## Task description
All entries must be transcribed without a single difference.

** Opening Supplied information block **

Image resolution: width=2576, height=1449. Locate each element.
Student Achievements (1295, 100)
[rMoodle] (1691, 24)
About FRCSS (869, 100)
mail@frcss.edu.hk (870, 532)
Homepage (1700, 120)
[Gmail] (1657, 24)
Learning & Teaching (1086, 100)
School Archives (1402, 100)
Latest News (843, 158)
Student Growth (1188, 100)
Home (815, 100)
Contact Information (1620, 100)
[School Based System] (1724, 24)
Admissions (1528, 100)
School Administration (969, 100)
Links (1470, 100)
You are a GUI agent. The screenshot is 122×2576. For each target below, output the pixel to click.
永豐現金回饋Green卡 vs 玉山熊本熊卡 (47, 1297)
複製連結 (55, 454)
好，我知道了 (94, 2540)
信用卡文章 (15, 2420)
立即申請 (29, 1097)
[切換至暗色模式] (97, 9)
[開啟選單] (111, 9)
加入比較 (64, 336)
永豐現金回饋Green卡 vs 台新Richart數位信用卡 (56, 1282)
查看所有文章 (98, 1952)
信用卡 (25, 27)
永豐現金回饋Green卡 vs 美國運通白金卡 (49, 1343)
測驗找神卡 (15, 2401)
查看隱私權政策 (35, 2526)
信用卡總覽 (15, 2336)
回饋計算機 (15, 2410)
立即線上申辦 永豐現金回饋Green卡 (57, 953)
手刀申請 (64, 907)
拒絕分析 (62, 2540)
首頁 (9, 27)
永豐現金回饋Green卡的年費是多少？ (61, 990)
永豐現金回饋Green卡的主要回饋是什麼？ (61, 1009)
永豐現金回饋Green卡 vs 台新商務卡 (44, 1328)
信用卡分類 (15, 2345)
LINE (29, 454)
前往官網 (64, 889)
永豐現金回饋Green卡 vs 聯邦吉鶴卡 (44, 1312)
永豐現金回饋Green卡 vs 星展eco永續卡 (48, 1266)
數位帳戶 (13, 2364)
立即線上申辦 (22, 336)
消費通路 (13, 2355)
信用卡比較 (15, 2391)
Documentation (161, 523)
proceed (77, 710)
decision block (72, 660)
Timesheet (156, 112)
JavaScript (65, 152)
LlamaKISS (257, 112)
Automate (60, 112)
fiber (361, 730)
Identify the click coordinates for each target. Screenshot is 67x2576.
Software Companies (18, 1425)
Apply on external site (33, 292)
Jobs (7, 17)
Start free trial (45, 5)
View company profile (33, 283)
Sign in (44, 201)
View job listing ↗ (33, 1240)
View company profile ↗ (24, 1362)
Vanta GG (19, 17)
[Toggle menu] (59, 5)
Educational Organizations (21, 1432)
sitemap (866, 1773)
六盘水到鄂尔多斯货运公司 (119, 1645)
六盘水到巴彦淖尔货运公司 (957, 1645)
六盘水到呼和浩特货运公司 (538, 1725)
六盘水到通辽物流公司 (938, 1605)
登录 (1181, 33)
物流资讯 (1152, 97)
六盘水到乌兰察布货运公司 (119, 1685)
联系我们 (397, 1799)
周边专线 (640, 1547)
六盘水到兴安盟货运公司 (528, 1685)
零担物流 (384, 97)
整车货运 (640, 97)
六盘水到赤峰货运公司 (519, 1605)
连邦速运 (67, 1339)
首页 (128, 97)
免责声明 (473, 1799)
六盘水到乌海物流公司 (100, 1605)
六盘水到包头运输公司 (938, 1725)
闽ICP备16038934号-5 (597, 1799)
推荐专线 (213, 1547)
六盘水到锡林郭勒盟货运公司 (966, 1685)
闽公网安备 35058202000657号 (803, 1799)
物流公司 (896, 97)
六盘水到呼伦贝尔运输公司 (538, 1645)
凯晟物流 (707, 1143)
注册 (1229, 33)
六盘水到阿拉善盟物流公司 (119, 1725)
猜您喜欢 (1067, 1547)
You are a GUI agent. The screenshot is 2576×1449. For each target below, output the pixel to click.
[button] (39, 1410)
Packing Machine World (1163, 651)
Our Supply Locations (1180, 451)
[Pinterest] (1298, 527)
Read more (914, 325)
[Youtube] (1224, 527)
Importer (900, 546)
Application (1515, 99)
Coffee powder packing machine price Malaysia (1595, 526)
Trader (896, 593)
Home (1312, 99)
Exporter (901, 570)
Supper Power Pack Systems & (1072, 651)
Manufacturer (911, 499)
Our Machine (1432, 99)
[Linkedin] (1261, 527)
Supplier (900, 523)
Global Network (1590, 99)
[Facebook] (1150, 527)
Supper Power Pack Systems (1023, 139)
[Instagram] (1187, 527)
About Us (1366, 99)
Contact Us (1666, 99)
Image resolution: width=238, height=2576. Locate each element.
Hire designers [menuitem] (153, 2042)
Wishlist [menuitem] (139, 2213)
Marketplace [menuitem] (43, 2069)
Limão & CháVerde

** Closing Supplied information block **

## Solution for this problem
Image resolution: width=2576, height=1449. Locate each element.
Student Achievements (1295, 100)
[rMoodle] (1691, 24)
About FRCSS (869, 100)
mail@frcss.edu.hk (870, 532)
Homepage (1700, 120)
[Gmail] (1657, 24)
Learning & Teaching (1086, 100)
School Archives (1402, 100)
Latest News (843, 158)
Student Growth (1188, 100)
Home (815, 100)
Contact Information (1620, 100)
[School Based System] (1724, 24)
Admissions (1528, 100)
School Administration (969, 100)
Links (1470, 100)
You are a GUI agent. The screenshot is 122×2576. For each target below, output the pixel to click.
永豐現金回饋Green卡 vs 玉山熊本熊卡 (47, 1297)
複製連結 (55, 454)
好，我知道了 (94, 2540)
信用卡文章 (15, 2420)
立即申請 (29, 1097)
[切換至暗色模式] (97, 9)
[開啟選單] (111, 9)
加入比較 (64, 336)
永豐現金回饋Green卡 vs 台新Richart數位信用卡 (56, 1282)
查看所有文章 (98, 1952)
信用卡 (25, 27)
永豐現金回饋Green卡 vs 美國運通白金卡 (49, 1343)
測驗找神卡 (15, 2401)
查看隱私權政策 (35, 2526)
信用卡總覽 (15, 2336)
回饋計算機 (15, 2410)
立即線上申辦 永豐現金回饋Green卡 (57, 953)
手刀申請 (64, 907)
拒絕分析 (62, 2540)
首頁 (9, 27)
永豐現金回饋Green卡的年費是多少？ (61, 990)
永豐現金回饋Green卡的主要回饋是什麼？ (61, 1009)
永豐現金回饋Green卡 vs 台新商務卡 (44, 1328)
信用卡分類 (15, 2345)
LINE (29, 454)
前往官網 (64, 889)
永豐現金回饋Green卡 vs 聯邦吉鶴卡 (44, 1312)
永豐現金回饋Green卡 vs 星展eco永續卡 (48, 1266)
數位帳戶 (13, 2364)
立即線上申辦 (22, 336)
消費通路 (13, 2355)
信用卡比較 (15, 2391)
Documentation (161, 523)
proceed (77, 710)
decision block (72, 660)
Timesheet (156, 112)
JavaScript (65, 152)
LlamaKISS (257, 112)
Automate (60, 112)
fiber (361, 730)
Identify the click coordinates for each target. Screenshot is 67x2576.
Software Companies (18, 1425)
Apply on external site (33, 292)
Jobs (7, 17)
Start free trial (45, 5)
View company profile (33, 283)
Sign in (44, 201)
View job listing ↗ (33, 1240)
View company profile ↗ (24, 1362)
Vanta GG (19, 17)
[Toggle menu] (59, 5)
Educational Organizations (21, 1432)
sitemap (866, 1773)
六盘水到鄂尔多斯货运公司 (119, 1645)
六盘水到巴彦淖尔货运公司 (957, 1645)
六盘水到呼和浩特货运公司 (538, 1725)
六盘水到通辽物流公司 (938, 1605)
登录 (1181, 33)
物流资讯 (1152, 97)
六盘水到乌兰察布货运公司 (119, 1685)
联系我们 (397, 1799)
周边专线 (640, 1547)
六盘水到兴安盟货运公司 (528, 1685)
零担物流 (384, 97)
整车货运 (640, 97)
六盘水到赤峰货运公司 (519, 1605)
连邦速运 (67, 1339)
首页 (128, 97)
免责声明 (473, 1799)
六盘水到乌海物流公司 (100, 1605)
六盘水到包头运输公司 (938, 1725)
闽ICP备16038934号-5 (597, 1799)
推荐专线 (213, 1547)
六盘水到锡林郭勒盟货运公司 (966, 1685)
闽公网安备 35058202000657号 (803, 1799)
物流公司 (896, 97)
六盘水到呼伦贝尔运输公司 (538, 1645)
凯晟物流 (707, 1143)
注册 (1229, 33)
六盘水到阿拉善盟物流公司 (119, 1725)
猜您喜欢 (1067, 1547)
You are a GUI agent. The screenshot is 2576×1449. For each target below, output the pixel to click.
[button] (39, 1410)
Packing Machine World (1163, 651)
Our Supply Locations (1180, 451)
[Pinterest] (1298, 527)
Read more (914, 325)
[Youtube] (1224, 527)
Importer (900, 546)
Application (1515, 99)
Coffee powder packing machine price Malaysia (1595, 526)
Trader (896, 593)
Home (1312, 99)
Exporter (901, 570)
Supper Power Pack Systems & (1072, 651)
Manufacturer (911, 499)
Our Machine (1432, 99)
[Linkedin] (1261, 527)
Supplier (900, 523)
Global Network (1590, 99)
[Facebook] (1150, 527)
Supper Power Pack Systems (1023, 139)
[Instagram] (1187, 527)
About Us (1366, 99)
Contact Us (1666, 99)
Image resolution: width=238, height=2576. Locate each element.
Hire designers [menuitem] (153, 2042)
Wishlist [menuitem] (139, 2213)
Marketplace [menuitem] (43, 2069)
Limão & CháVerde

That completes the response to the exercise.